Verizon made $1.5 billion a month in profits in 2015—and $39 billion in profits over the last three years—while insisting at the bargaining table that workers accept major cutbacks in health care coverage, job security, pension protections, and benefits for injured workers. Verizon also adamantly refuses to bargain a fair first contract for wireless retail store workers in NY and Massachusetts. Continued management intransigence on these issues, which has left workers without a contract since August 1st of 2015, could lead to a strike that would affect consumers from Massachusetts to Virginia.
In the new advertisement, which will start running this weekend, retired Verizon worker Ernie Hammel – 29-year former field technician - tells customers, “This company is the poster child for corporate greed.”
Following clips of national TV reports about growing economic inequality in the country, the advertisement shows that Verizon’s CEO makes more than 200 times as much as the company’s average worker.
“For a communications company, Verizon executives seem to have trouble hearing their customers and their workers,” said Dennis Trainor, Vice President for CWA District One, which covers Verizon workers from New Jersey to Massachusetts. “A company this profitable should not be making the wealth gap in America even worse by cutting benefits and destroying job security, while a handful of executives line their pockets with $50 million a year in compensation.”
“Americans are outraged by what the corporate elite has done to working people in this country over the last 30 years,” said Ed Mooney, Vice President for CWA District 2-13, which covers the workforce from Pennsylvania to Virginia. “And Verizon typifies everything that people in this country are angry about. If we have to walk, Verizon will be a national target for anger at corporate greed.”
Verizon workers, represented by the Communications Workers of America (CWA) and International Brotherhood of Electrical Workers (IBEW), have been working without a contract since August and are growing increasingly frustrated that the company is still attempting to make devastating changes, including:
- Eliminating job security and allowing the company to force transfer workers anywhere in the company’s footprint, away from their families, for up to two months at a time.
- Refusing to negotiate a fair first contract for 100 Verizon Wireless workers who organized into CWA in 2014. No raises, no benefit increases, no improvements to working conditions.
- Freezing pension accruals at 30 years of service.
- Vastly expanding contracting out and offshoring of union jobs.

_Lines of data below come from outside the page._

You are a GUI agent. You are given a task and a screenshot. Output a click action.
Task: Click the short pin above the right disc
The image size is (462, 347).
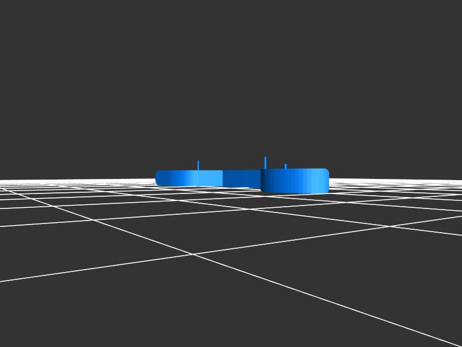point(285,166)
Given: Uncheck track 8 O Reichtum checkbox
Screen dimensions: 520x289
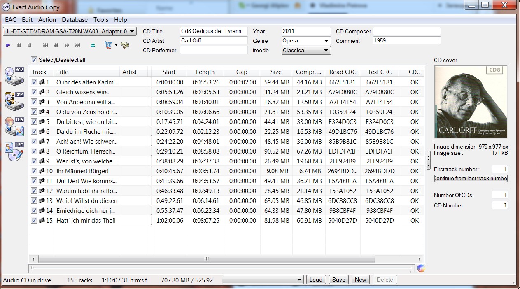Looking at the screenshot, I should pos(34,151).
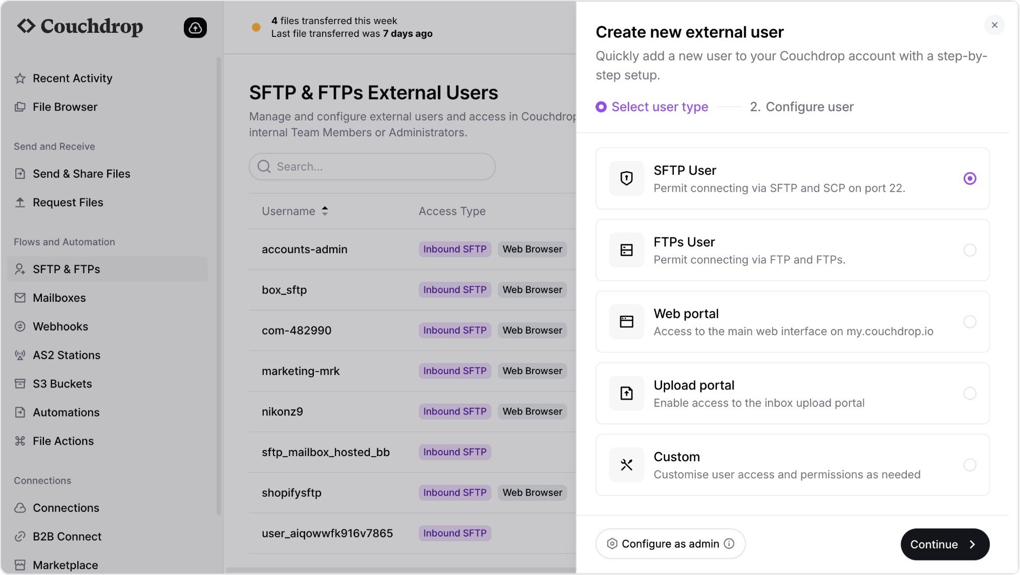Click the info icon next to Configure as admin
This screenshot has height=575, width=1020.
pos(729,544)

This comes on top of Verizon’s outsourcing of thousands of call center jobs to Mexico, the Philippines and other overseas locations in recent years.

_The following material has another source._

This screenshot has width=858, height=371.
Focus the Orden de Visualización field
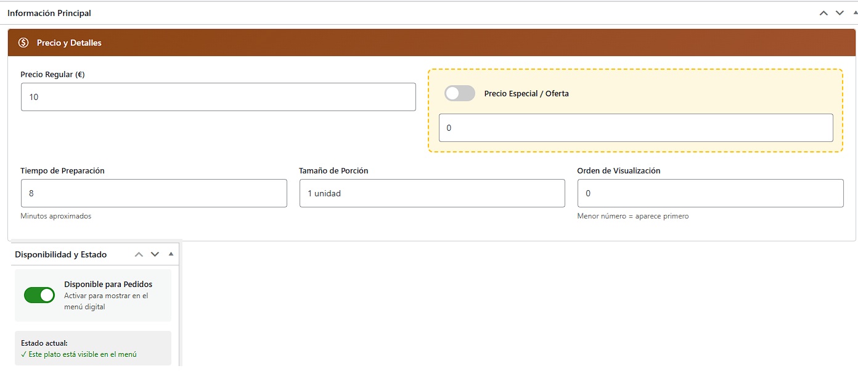point(710,193)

- Gutting the Family Leave Care plan, which provides paid leave to care for sick family members or care for a newborn.
- Gutting the Sickness and Accident Disability Plan, which provides benefits to workers injured on the job.
- And continuing their oppressive, bullying tactics of harassment and intimidation every day on the job.

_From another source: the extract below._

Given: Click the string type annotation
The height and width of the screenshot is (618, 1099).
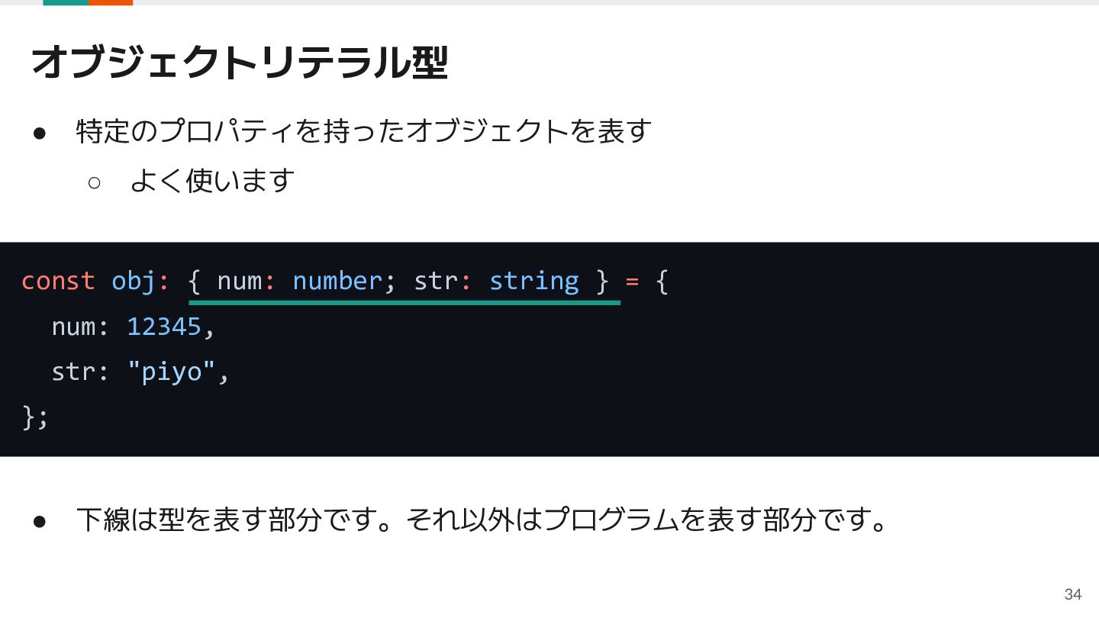Looking at the screenshot, I should pos(534,282).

“Verizon workers are the backbone of this company, and executives have lost sight of what makes this company so profitable,” said national CWA President Chris Shelton. “Verizon workers have helped executives pocket $249 million in the last five years while their own families are worrying about job security. We’re all tired of waiting for Verizon executives to agree to a fair contract. It’s time to let customers know what is going on, and why we’ll be on strike if the situation doesn’t change soon.”
Verizon is falling short on commitments to its customers as well. The company refuses to build out FiOS in many underserved communities up and down the East Coast, and has abandoned upkeep of the traditional landline network, leading to extensive service problems for consumers. Even in New York City, where Verizon pledged to make FiOS available to every customer by the end of 2014, the City’s Department of Information Technology and Telecommunications issued a report finding that the company was evading the buildout commitments it made under its 2008 video franchise agreement.
In a strike vote conducted last summer, 86% of Verizon workers supported walking off the job if a fair agreement could not be reached.